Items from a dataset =
--------

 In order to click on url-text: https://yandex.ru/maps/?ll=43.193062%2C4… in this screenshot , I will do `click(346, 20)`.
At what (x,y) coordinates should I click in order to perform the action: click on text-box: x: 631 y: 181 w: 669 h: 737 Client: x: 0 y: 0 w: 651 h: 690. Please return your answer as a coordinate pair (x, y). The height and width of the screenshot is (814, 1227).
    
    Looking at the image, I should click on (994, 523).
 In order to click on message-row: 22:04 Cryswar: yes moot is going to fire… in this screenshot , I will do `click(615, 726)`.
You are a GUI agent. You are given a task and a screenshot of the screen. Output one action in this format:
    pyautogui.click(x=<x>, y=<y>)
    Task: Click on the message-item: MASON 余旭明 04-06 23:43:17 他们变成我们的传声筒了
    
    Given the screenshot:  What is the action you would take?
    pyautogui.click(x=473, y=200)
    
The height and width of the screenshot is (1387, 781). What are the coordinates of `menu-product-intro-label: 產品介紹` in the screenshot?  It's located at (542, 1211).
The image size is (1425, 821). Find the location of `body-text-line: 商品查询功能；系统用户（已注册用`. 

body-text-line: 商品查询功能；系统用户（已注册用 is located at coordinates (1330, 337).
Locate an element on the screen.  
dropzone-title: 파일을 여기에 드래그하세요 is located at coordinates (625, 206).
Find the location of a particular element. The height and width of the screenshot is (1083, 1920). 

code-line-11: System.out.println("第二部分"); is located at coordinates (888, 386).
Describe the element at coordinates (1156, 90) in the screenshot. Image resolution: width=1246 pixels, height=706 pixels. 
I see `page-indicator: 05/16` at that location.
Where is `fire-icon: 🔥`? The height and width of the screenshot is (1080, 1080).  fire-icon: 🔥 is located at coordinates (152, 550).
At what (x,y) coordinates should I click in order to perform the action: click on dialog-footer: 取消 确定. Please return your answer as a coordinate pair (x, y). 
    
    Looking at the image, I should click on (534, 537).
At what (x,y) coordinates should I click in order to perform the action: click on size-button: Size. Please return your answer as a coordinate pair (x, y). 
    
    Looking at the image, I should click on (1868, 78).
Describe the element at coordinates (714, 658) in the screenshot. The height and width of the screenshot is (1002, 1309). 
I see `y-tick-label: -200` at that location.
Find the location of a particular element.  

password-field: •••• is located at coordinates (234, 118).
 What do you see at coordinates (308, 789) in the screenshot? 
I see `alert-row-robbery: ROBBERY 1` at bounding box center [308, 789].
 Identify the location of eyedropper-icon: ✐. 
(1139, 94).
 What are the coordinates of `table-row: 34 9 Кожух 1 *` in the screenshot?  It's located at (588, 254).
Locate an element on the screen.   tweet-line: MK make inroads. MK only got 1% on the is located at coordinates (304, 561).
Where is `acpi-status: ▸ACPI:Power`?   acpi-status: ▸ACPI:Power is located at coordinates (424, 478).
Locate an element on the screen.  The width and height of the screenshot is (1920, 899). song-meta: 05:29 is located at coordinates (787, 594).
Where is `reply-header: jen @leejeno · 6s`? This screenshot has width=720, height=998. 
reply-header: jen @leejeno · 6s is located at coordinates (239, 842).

--------

TASK GOAL = Reproduce, character for character, the lines of the listing above, beginning at the line that contains "is (814, 1227)." and stopping after the line that contains "coordinates (888, 386).".

REPLY =
At what (x,y) coordinates should I click in order to perform the action: click on text-box: x: 631 y: 181 w: 669 h: 737 Client: x: 0 y: 0 w: 651 h: 690. Please return your answer as a coordinate pair (x, y). The height and width of the screenshot is (814, 1227).
    
    Looking at the image, I should click on (994, 523).
 In order to click on message-row: 22:04 Cryswar: yes moot is going to fire… in this screenshot , I will do `click(615, 726)`.
You are a GUI agent. You are given a task and a screenshot of the screen. Output one action in this format:
    pyautogui.click(x=<x>, y=<y>)
    Task: Click on the message-item: MASON 余旭明 04-06 23:43:17 他们变成我们的传声筒了
    
    Given the screenshot:  What is the action you would take?
    pyautogui.click(x=473, y=200)
    
The height and width of the screenshot is (1387, 781). What are the coordinates of `menu-product-intro-label: 產品介紹` in the screenshot?  It's located at (542, 1211).
The image size is (1425, 821). Find the location of `body-text-line: 商品查询功能；系统用户（已注册用`. 

body-text-line: 商品查询功能；系统用户（已注册用 is located at coordinates (1330, 337).
Locate an element on the screen.  
dropzone-title: 파일을 여기에 드래그하세요 is located at coordinates (625, 206).
Find the location of a particular element. The height and width of the screenshot is (1083, 1920). 

code-line-11: System.out.println("第二部分"); is located at coordinates (888, 386).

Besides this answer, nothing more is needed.